That's me, doing my Fay Wray impersonation (remember the scene where King Kong holds her aloft?) And quite fetching I look too, even if I say so myself.

You think it's demeaning? You reckon I'm being used? Believe me, I'd rather be exploited by an ant than be invited to dinner by some of my other neighbours. Eating is too nice a word for what those brutes do with their mouth parts.

Take the lacewing. The adult is called a stinkfly, on account of... well, you can probably work that out for yourself. But a lacewing larva is called an aphid lion. Ooh, it sets my mandibles on edge just thinkingabout it.

This hairy brute uses its claws to catch us aphids - something of a hammer to crack a nut, given our complete lack of defences. Then it sucks out all our body fluids. Imagine that next time you drink a banana milkshake in a hurry.
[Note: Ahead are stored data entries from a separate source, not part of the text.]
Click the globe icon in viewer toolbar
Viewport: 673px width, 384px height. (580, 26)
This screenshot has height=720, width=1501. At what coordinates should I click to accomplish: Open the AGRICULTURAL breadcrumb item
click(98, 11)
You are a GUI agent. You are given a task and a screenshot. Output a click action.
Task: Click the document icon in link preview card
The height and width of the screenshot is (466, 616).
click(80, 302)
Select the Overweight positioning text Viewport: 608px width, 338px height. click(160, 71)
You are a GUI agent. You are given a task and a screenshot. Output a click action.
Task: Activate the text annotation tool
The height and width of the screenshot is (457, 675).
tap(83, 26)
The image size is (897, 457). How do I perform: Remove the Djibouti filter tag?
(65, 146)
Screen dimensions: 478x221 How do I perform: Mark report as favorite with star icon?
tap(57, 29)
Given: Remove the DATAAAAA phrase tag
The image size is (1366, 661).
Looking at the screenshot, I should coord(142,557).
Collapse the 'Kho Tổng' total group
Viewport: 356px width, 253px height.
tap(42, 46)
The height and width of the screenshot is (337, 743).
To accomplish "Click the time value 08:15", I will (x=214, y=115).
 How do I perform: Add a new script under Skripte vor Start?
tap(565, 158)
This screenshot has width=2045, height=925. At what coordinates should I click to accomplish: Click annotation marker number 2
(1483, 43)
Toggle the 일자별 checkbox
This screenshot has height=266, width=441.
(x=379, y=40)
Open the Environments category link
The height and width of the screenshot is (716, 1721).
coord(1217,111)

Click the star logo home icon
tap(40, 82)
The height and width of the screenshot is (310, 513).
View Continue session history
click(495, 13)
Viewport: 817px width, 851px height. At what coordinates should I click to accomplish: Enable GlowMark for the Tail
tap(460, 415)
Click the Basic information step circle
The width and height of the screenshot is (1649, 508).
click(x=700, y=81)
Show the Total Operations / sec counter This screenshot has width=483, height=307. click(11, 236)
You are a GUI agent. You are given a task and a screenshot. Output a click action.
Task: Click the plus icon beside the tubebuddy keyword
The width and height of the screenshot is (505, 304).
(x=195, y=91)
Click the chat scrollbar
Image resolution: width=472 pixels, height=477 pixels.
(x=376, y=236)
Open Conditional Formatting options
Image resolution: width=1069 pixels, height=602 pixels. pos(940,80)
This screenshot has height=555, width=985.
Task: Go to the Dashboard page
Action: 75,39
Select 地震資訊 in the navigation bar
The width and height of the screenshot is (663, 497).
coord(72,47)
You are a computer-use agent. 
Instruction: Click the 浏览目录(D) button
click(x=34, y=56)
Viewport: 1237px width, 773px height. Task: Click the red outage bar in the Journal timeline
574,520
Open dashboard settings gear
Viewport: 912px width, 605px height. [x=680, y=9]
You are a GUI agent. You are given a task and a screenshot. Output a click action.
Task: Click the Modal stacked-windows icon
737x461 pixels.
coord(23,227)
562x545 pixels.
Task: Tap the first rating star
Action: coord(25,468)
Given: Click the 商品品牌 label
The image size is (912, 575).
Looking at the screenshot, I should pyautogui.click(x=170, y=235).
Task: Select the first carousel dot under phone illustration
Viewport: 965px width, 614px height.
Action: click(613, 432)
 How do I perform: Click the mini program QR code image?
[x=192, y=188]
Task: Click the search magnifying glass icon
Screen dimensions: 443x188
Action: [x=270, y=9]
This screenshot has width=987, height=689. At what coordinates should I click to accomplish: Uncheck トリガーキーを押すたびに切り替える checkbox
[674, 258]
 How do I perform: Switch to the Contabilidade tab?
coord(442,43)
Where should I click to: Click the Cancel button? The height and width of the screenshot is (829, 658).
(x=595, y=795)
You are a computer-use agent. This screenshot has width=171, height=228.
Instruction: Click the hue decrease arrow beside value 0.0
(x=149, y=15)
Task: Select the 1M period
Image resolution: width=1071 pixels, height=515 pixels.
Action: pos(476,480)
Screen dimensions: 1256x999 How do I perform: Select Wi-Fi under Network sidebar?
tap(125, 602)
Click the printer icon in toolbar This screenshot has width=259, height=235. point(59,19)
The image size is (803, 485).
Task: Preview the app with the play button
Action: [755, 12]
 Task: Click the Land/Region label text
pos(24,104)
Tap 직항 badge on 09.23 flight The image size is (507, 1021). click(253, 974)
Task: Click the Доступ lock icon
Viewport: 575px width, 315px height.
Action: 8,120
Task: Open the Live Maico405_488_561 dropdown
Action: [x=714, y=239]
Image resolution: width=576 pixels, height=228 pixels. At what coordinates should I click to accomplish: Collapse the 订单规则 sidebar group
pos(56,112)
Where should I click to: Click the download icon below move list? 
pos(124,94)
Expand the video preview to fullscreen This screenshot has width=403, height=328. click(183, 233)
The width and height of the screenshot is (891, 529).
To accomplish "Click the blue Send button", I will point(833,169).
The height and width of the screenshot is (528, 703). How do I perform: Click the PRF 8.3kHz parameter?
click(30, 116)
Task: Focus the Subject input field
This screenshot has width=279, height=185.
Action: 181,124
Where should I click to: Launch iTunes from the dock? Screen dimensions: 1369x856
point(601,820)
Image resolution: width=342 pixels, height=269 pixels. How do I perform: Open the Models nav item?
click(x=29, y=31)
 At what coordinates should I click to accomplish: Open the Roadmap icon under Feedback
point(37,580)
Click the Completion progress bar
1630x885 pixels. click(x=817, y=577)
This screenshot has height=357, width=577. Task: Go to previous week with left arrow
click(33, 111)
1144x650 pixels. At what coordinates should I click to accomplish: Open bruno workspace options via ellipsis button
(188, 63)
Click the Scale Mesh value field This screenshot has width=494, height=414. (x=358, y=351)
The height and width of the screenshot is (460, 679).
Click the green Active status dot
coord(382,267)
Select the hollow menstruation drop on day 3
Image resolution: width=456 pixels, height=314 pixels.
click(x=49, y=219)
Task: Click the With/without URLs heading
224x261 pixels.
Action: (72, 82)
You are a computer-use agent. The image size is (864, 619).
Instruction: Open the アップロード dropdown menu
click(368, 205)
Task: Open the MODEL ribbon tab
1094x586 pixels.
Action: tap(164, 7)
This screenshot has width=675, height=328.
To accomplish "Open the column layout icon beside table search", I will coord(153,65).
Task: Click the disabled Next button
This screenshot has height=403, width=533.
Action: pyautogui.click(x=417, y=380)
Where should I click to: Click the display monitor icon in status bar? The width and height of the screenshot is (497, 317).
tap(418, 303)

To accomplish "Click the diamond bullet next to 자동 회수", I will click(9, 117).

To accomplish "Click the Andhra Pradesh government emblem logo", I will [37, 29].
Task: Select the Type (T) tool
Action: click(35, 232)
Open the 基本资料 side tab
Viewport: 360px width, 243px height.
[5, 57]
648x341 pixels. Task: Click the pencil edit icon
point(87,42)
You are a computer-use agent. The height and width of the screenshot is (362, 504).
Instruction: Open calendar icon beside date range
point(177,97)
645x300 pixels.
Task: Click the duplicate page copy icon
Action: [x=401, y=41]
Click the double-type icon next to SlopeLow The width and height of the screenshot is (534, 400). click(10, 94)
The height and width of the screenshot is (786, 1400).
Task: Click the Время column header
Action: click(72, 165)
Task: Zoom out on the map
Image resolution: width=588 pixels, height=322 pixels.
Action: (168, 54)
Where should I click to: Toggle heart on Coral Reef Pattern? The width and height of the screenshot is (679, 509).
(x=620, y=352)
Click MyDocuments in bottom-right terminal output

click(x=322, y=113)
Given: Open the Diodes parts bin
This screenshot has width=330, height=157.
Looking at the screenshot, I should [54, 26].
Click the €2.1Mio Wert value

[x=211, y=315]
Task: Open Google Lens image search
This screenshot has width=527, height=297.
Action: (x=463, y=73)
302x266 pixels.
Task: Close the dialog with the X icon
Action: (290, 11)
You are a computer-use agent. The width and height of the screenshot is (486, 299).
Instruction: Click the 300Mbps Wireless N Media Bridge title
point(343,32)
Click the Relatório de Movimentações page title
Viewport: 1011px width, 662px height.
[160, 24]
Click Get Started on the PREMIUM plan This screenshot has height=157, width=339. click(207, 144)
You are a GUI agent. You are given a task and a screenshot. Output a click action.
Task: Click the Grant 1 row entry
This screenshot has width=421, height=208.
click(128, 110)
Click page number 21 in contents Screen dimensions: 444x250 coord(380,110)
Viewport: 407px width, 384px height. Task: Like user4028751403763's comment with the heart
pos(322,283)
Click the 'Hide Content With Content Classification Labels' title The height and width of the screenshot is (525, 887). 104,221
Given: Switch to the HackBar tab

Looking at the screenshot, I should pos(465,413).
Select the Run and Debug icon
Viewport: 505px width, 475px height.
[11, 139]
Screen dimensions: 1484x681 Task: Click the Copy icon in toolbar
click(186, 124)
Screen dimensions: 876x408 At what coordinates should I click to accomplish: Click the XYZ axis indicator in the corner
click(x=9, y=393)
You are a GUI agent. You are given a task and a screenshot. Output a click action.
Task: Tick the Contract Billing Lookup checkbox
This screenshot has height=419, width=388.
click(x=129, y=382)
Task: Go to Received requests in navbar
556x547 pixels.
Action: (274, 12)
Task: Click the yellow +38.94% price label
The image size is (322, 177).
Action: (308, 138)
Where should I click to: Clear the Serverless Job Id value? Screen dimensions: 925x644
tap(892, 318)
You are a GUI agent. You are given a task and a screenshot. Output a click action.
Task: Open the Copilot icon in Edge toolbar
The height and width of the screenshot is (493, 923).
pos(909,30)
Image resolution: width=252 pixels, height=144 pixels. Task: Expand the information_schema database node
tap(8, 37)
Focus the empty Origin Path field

You know about the ladybirds, of course. They lay their eggs close to where we're grazing. Next thing we know, the eggs have hatched and the larvae are behaving like dogs in a sausage factory. "Ladybird, ladybird fly away home, your house is on fire and your children are gone."

Good riddance, I say. One of those babies can devour 300 of us in its first fortnight, and when mum tucks in, we vanish by the thousand.

At least death by ladybird is quick. Have you heard what some wasps do? They inject their eggs into us. That way, their precious larvae can begin eating us from the inside out the very minute they hatch.

And you wonder why I don't complain if some ant wants to have its way with me. It' my honeydew it's after, of course. And, to be honest, the ants are welcome to it. I don't need honeydew, dew I?

We're not talking Kublai Khan here, by the way. Forget that bit about "he on honey-dew hath fed, and drunk the milk of Paradise". That was a different sort of honeydew.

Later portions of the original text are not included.